*Consegna A*. Secondo il brano sulla vita di Verga, in quale città e in quale anno nacque lo scrittore?

*Brano fornito*.
• • • • • • •

La vita (solamente da leggere – nel compito non c’è)
Con Verga per la prima volta nel romanzo italiano si abbandona la figura del narratore onnisciente: il punto di vista narrativo, rigorosamente dal basso, coincide con quello dei personaggi.
Nato a Catania nel 1840 da una famiglia di proprietari terrieri, Verga aveva vent’anni quando Garibaldi guidò in Sicilia l’impresa dei Mille (resterà sempre fedele ai valori dell’unità nazionale e del Risorgimento).
Dopo un primo soggiorno fiorentino nel 1865, Verga si stabilì nel 1869 a Firenze (allora capitale) dove risedette fino al ’72; si trasferì a Milano, dove restò fino al ’93.
Dopo il 1893 Verga tornò a risiedere a Catania, dove fu nominato senatore nel ’20; proprio quando comincia ad avere successo come scrittore, Verga muore (1922).
Romanzi fiorentini e del primo periodo milanese
La formazione giovanile di Verga è ancora romantica; già a sedici anni scrive Amore e patria; il primo romanzo fiorentino è epistolare, Storia di una capiniera (1871).
Pubblica a Milano nel 1873 Eva, dove è evidente la morale della Scapigliatura milanese nell’atteggiamento di protesta che emerge nella prefazione e da diverse pagine dell’opera, Tigre Reale nel ‘75 e l’ultimo romanzo tardoromantico, Eros, uscito nel 1874, dove Verga predilige un realismo freddamente oggettivo.

• • • • • • •

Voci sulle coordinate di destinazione

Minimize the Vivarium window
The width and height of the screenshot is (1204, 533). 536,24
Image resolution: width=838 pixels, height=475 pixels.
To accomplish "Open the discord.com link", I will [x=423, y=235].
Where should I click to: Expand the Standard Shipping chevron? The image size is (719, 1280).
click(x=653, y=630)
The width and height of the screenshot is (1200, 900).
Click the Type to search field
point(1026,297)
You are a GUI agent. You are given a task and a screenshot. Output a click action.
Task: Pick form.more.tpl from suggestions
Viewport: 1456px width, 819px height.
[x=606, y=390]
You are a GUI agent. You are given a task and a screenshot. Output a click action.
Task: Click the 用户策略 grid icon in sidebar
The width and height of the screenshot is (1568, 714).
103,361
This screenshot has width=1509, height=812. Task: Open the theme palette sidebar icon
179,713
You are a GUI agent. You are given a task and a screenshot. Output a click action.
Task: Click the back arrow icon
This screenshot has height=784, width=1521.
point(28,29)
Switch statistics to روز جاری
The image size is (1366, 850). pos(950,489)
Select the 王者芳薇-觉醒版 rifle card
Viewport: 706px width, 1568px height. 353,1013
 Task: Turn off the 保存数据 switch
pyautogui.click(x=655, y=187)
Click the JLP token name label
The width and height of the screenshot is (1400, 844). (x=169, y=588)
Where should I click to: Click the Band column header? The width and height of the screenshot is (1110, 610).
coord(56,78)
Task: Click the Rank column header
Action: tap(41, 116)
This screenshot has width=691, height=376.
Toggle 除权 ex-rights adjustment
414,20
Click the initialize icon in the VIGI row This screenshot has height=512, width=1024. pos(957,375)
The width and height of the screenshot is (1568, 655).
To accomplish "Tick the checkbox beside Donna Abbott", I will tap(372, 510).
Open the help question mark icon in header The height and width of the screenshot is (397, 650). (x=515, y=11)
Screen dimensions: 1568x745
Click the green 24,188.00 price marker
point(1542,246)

• • • • • • •

*Consegna B*. Modifica le righe delle voci a partire da quella che contiene "Task: Turn off the 保存数据 switch" fino a quella che contiene "Action: tap(41, 116)", entrambe incluse, sostituendo "switch" con "toggle" e lasciando invariato tutto il resto. Riporta soltanto queste righe.

*Risposta A*. A Catania, nel 1840.

*Risposta B*.
 Task: Turn off the 保存数据 toggle
pyautogui.click(x=655, y=187)
Click the JLP token name label
The width and height of the screenshot is (1400, 844). (x=169, y=588)
Where should I click to: Click the Band column header? The width and height of the screenshot is (1110, 610).
coord(56,78)
Task: Click the Rank column header
Action: tap(41, 116)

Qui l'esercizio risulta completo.